Audrey Napoleon is a lot to look at: all ink black precision-cut hair, pale skin, black cat eyeliner, four inch gold heels and perfectly applied red lipstick. Sitting in front of a wall of windows a dozen floors above Hollywood on an overcast Friday morning, she's a perfectly assembled goth dream girl in black leather; Morticia Addams glam with a splash of ravens tattooed across her right collarbone. She did not, presumably, wake up looking this way. (Except for the ravens.)
“It's an armor, a defense mechanism,” the 25-year-old DJ and producer says of her appearance. “Writing music is very vulnerable for me, so to go onstage and be Audrey Napoleon, I have to wear these ornamental egos.”
Thus, the title of her debut EP out July 24, Ornamental Egos. The six tracks are an amalgamation of elastic electro house and female vocal-infused dance music that Napoleon calls “underground pop.” Taking inspiration from “travelling, music, the patterns of the way people speak, the sounds of pots and pans in the kitchen,” Napoleon spent six months recording the EP, routinely holing up in the studio for 12-16 hours a night, making everything perfect. (The exactness of that eyeliner is no accident.)
After moving around during her teens (Houston, New York, London, Rome, Milan, her family's native Sicily), and moving to Playa del Rey with her musician father, Napoleon got a job waitressing at Hollywood's Geisha House.
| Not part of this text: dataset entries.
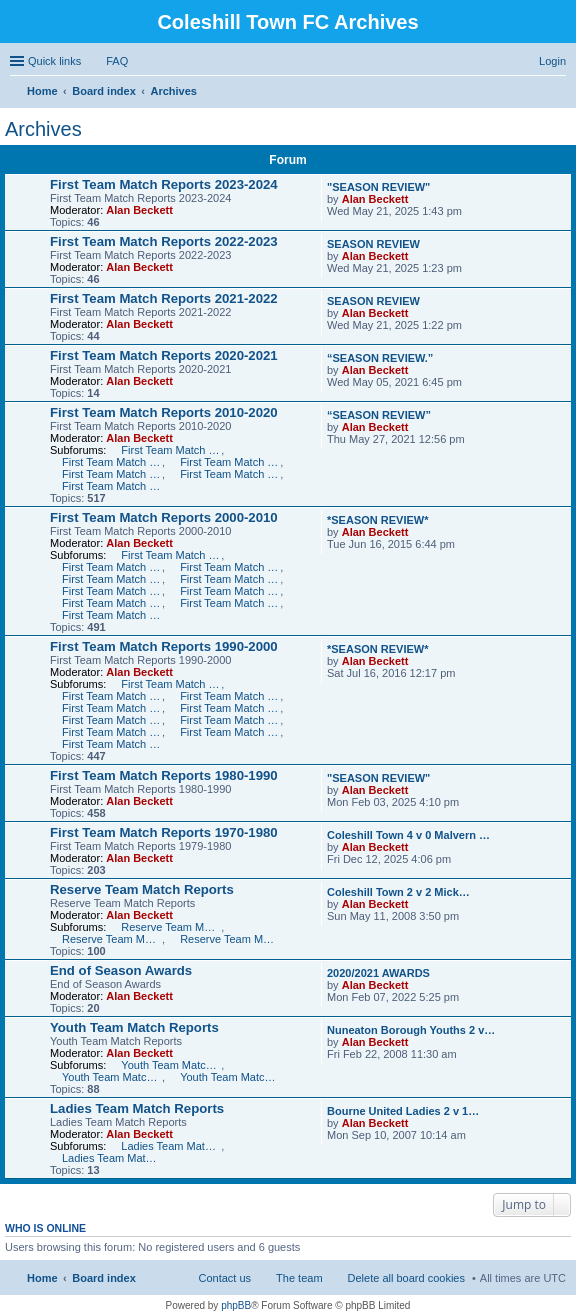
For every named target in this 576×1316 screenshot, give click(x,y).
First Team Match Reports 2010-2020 (164, 412)
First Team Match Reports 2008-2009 (112, 567)
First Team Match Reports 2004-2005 (112, 591)
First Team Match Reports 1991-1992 (230, 732)
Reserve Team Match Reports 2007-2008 (171, 927)
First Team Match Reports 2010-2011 (171, 450)
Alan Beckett (139, 210)
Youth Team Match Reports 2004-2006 (230, 1077)
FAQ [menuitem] (117, 61)
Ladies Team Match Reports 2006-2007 (112, 1158)
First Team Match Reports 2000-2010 (164, 517)
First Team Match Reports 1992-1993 (112, 732)
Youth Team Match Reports (134, 1027)
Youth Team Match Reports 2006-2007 (112, 1077)
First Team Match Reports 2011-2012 (112, 462)
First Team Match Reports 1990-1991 (112, 744)
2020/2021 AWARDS (378, 973)
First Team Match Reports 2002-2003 (112, 603)
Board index (104, 1278)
A longtime fan of seminal goth pop outfits like The Cure and Depeche Mode, Napoleon's musical world exploded when a fellow server brought her to Avalon to see UK-based DJ, producer and renowned turntablist James Zabiela. It was here that Napoleon heard the electronic siren call of L.A. clubland.
She set about learning the craft on turntables, beginning with vinyl before opting for Serato and then MIDI because records were “too fucking heavy.” She played her first gig at Geisha House a short time later and was promptly fired for refusing to play anything but house. (“They wanted top 40.”) With two gigs lined up, she quit serving to focus on DJing.
Napoleon took her stage name from a song by an ex-boyfriend, and won't reveal her real one. She began hustling, playing for “no money $25 shitty bars and house parties, whatever I could do to get my name out there.” Avalon offered her residency in 2010, and she played her first show alongside Zabiela. “I tried to act cool, but eventually I asked him to sign my computer.”
Onstage, Napoleon is a dervish of flailing arms and whipping hair. She says that when she performs, some other force takes over her innately shy personality. She plays, she says, like she has sex. “I start out slow and build and have the orgasm and relax for a second. I like to get people to feel things. Sex is a universal language, so why not?”
Currently, Napoleon is sharing the bill with Eric Prydz, Madeon, Datsik, Gaslamp Killer and the rest of the beat droppers on the traveling 15 city EDM festival IDentity. “It's my first time on a tour bus, and I'm one of the only women. I don't want to be the girl with all of the fucking suitcases, but I'll probably need an entire bag for my shoes alone.”
Still, the clothes, shoes and myriad accoutrements serve a purpose beyond simple aesthetics. “I have a lot of people in my head, a lot of things going on. My appearance is just another way for me to express all of that,” she says. “Most artists have a dark side; I just happen to wear mine on my body.”